The capital has a woeful amount of public space to offer its citizens, who are instead usually to be found taking sanctuary down in its shopping
Let's
not mince words here, Jakarta is in dire need of public space and parks for its
citizens to unwind in. Now admittedly a certain amount of progress on this
issue has been made over the last few years and parks such as Taman Tebet, Taman
Menteng and Taman Aydoya, for example, have been spruced up in an attempt to
offer the city's residents some non-retail-based respite. However these parks
are but a drop in the ocean given the city's eight-digit population and given a
2007 spatial-planning law which states that Jakarta should dedicate at least 30
per cent of its total area to green space.
A
prime example of this phenomenon came last month when an enormous crush of
people pushed, jostled, gnashed teeth, wailed and fainted outside the Pacific Place
shopping mall in a bid to get their hands on the latest model of BlackBerry
smartphone, which was being offered at half price. The expressions on these
people’s faces as they shoved and shouted were no different from those worn by
emaciated refugees as they fight over food aid. There are always new needs that
need to be sated, and identity is now more defined by what you own than it is
by what you are, think or do.
A
moratorium on the issuing of permits for the construction of shopping plazas is
now in effect. The city is already hyper-saturated
with retail palaces though, many of which have been constructed to the
detriment of public parks and spaces. As well as offering fresh air to the
lungs, parks also have an important cultural role to play in offering a public
sphere in which people can mingle and socialize, external to the hyperactive demands
of consumer commerce.
It's
a tough ask though. If 30 per cent of the city's total area was turned into
parks and public spaces, the results would clock in at around 650 square
kilometres. Compare that with the park that surrounds Jakarta's National Monument
(Monas), which covers a mere 0.8 square kilometres. Hmmm.
As
well as parks, pedestrian space is also an important element of any modern
metropolis’s public sphere. Alas however, most of the city's pavements are
filled with parked cars and food stalls, and pedestrians and their green use of
bioorganic leg power are all too sadly stacked at the bottom of the pile in
this heaving city.
Citizens
of other cities around the world though think nothing of a 20-minute stroll down
to the shops or to their local subway station. This is largely due to the fact
that it's possible to complete such journeys without tripping over, falling
down a manhole, being forced into the road to play chicken with endless
motorcycles or otherwise being asphyxiated, shouted at, tapped up by primary-school
beggars or scalded by flying fried rice. Recent attempts to clear the sidewalks
of such obstructions have been, to say the least, rather halfhearted, and so
the inveterate walker faces an uncertain future.
One
doesn't have to leave the country to find more positive pedestrian scenes
however. In Java's lush countryside, school kids think nothing of cycling or
walking for kilometres through verdant palm trees and paddy fields to get to their
schools. In Jakarta's urban jungle however, trying to negotiate oneself through
the city's chaotic Brownian motion on foot is perhaps not unlike walking along
the pavements of a more-organised metropolitan environment having drunk five
bottles of Bintang.
All
of these problems, the commercialisation of public space, the difficulty of
pedestrian travel and the lack of green areas, all serve to alienate and
isolate the city’s comparatively well off, with their cars and credit cards,
from the city's bustling but impoverished street life and thus the deep wound
of Jakarta’s yawning income chasm is never challenged by the soothing balm of trans-class
interaction and pollination.
Yes,
Jakartans love their shopping malls but they represent something of a
consumerist, self-fulfilling prophecy. If people have nowhere else to go in
their leisure time other than such places, then where are they going to end up?

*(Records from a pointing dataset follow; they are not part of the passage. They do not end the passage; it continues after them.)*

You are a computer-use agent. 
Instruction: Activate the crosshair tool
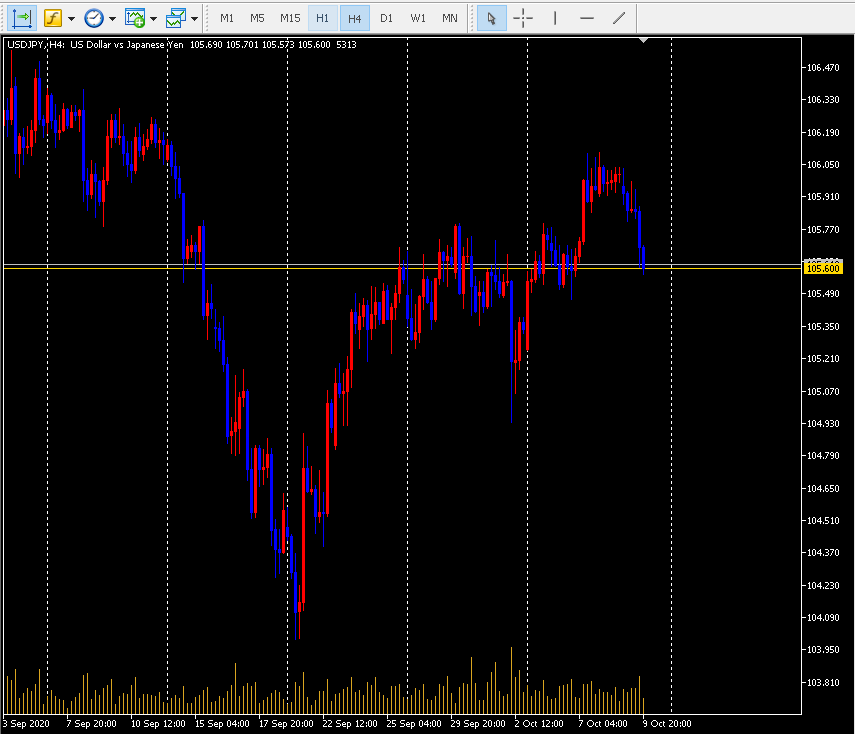point(523,18)
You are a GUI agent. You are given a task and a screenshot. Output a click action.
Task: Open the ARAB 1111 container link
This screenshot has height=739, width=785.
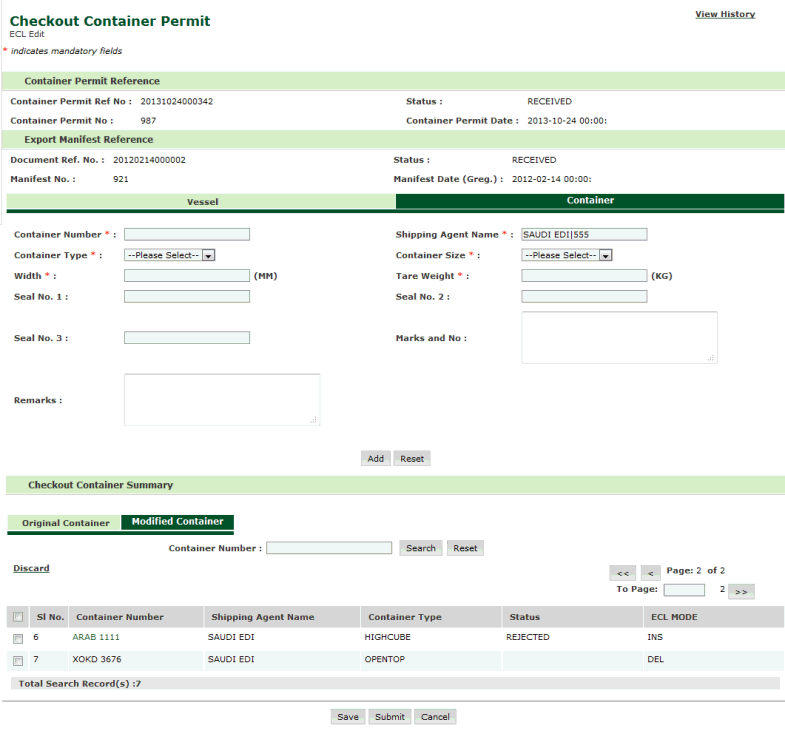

If someone had the vision and bravery to build a sports centre, a theatre, an
art-house cinema, or even a park, basically anything one step removed from the
need to turn an instant return on one's investment, are we to believe that no
one would go to them? Perhaps, a thousand years hence, cyborg archaeologists
and anthropologists will unearth the remains of Jakarta's great plazas, along
with petrified Starbucks beakers and fossilised mobile phone casings and
pontificate on what strange religion their ancestors practised in these places.
I have seen the future, and it is latte coloured. January sales anyone?